Dois anos passaram desde a assinatura do memorando que ajoelhou Portugal. Os níveis de produção de riqueza recuaram 15 anos e hoje somos mais pobres, mais dependentes e menos soberanos. Só no primeiro trimestre, o PIB tombou 4%, o investimento ruiu 17% e o consumo interno outros 4%. Em Maio apenas, 4% de todos empregos desapareceram. A receita da troika pariu um quadro de emergência social sem paralelo em 40 anos: levou à falência milhares de empresas, estendeu o desemprego a um milhão e meio de portugueses e devolveu a emigração aos níveis dos anos 60, com mais de 50 000 portugueses a deixar o país todos os anos.
Perder o medo ou perder o pio
Mas crise que dizima Portugal não é uma praga bíblica. Os culpados têm nomes, apelidos e siglas políticas. Como canta o Fausto, uns vão bem e outros mal. É que não é fortuito que em plena crise os maiores grupos económicos exibam resultados fabulosos. A pobreza dos trabalhadores cresce na medida da riqueza de uma mão-cheia de bancários. O governo não falhou: conseguiu precisamente o que queria: aumentar as rendas do capital à custa das rendas do trabalho.
Nesse objectivo vale tudo, da destruição do Serviço Nacional de Saúde à Escola Pública, passando pela Segurança Social. Fazem gato-sapato de direitos constitucionais indissociáveis da democracia e do bem-estar das famílias; prendem quem lhes grita “Vai trabalhar!” e ameaçam suspender o Tribunal Constitucional quando a lei suprema da nação não lhes convém. Não sei se incorro em crime de injúria com estas palavras, mas a corja que nos governa perdeu-nos o medo.
Já está bom para fazer greve, ou esperamos mais um bocadinho?
Se avançamos para a falésia, primeiro é preciso parar para depois respirar, reflectir e mudar de direcção. Dia 27 de Junho, os portugueses dão o primeiro passo e fazem greve porque não aceitam trabalhar de graça. Param para dizer basta à fome, à exploração e à prepotência da miséria que morde os de baixo imposta pelos de cima. Param hoje para garantir o amanhã; um dia para não pararem os dias todos, abdicando de um dia de salário para evitar que lhes roubem mais dois meses.
Perante a lesa-pátria do governo, resistir é um acto patriótico. Fazer greve assume-se como expressão individual de uma urgência histórica que nos chama a defender a dignidade dos nossos filhos. Uma decisão pela qual o futuro nos pedirá contas. Porque não somos pais incógnito, netos de filhos ignaros, como acautelava o Zeca, fazemos greve. Para dizer, num referendo mais alto que todos os votos, que não admitimos regressar à longa noite do fascismo.

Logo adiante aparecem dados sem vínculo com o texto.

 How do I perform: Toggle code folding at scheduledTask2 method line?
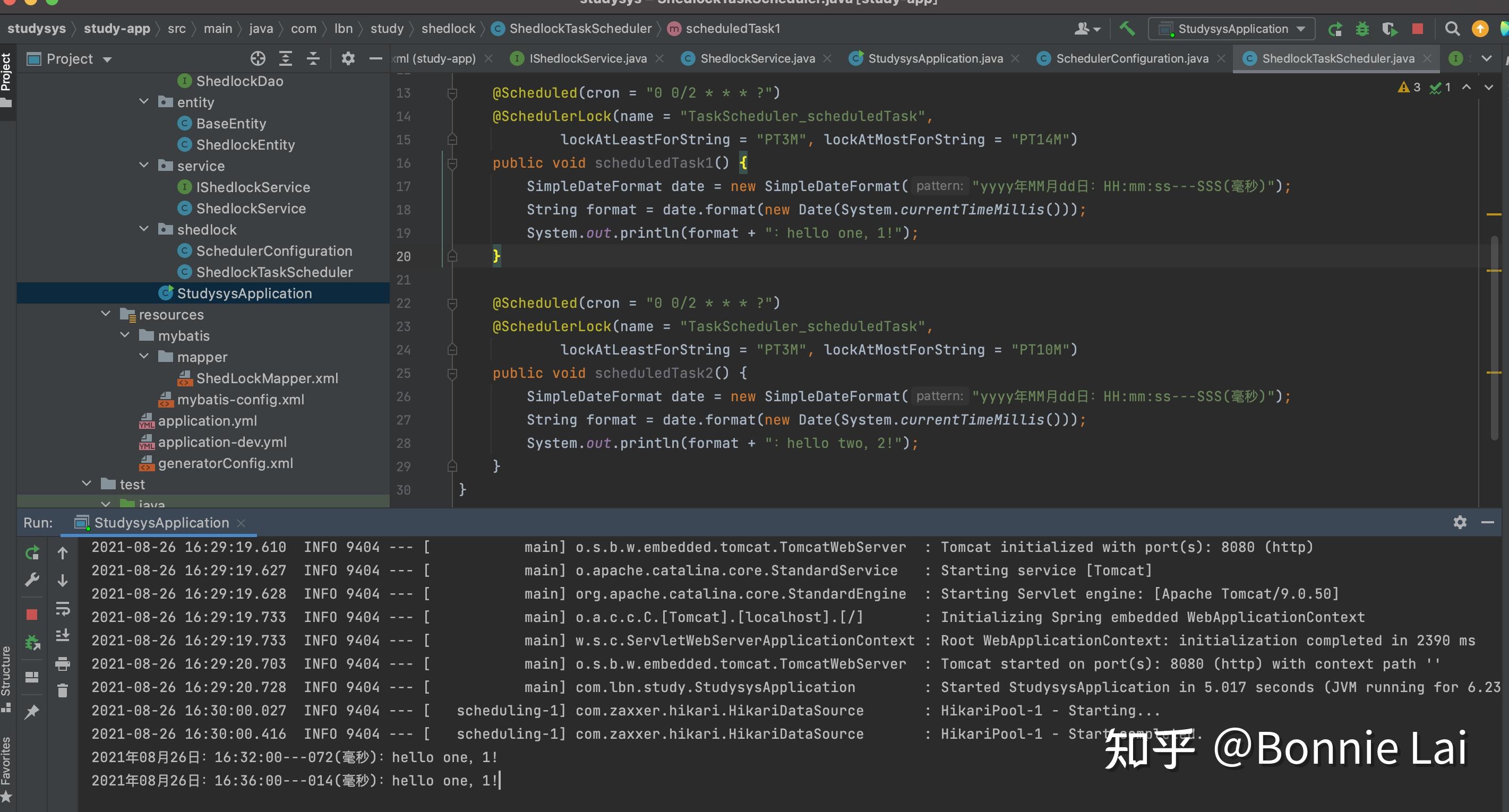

Se sobejam as razões para fazer greve, não pode faltar coragem. Paramos para parar o desrespeito pelos direitos laborais, o bloqueamento da contratação colectiva, a política de baixos salários e as más condições de trabalho; a precariedade; a repressão contra os sindicalistas; os despedimentos e os salários em atraso; o roubo dos feriados, das férias, do descanso e dos subsídios; o corte nas pensões e no valor do trabalho extraordinário. Chega e basta. Que caia o governo, quem ordena é o povo!
Por todos os meios
Contra a Greve Geral levantar-se-ão as vozes do costume, com os mesmos argumentos de sempre. Chamarão mandriões aos grevistas, apesar do grande sacrifício pessoal que acarreta; dirão que as greves não mudam nada, embora o Governo ameace ilegalizá-las. E, tal como sempre, virão os comentadores de turno, empossados de virgens ofendidas, protestar contra os “incómodos” que a greve causa e contra a “violência económica” que ela encerra.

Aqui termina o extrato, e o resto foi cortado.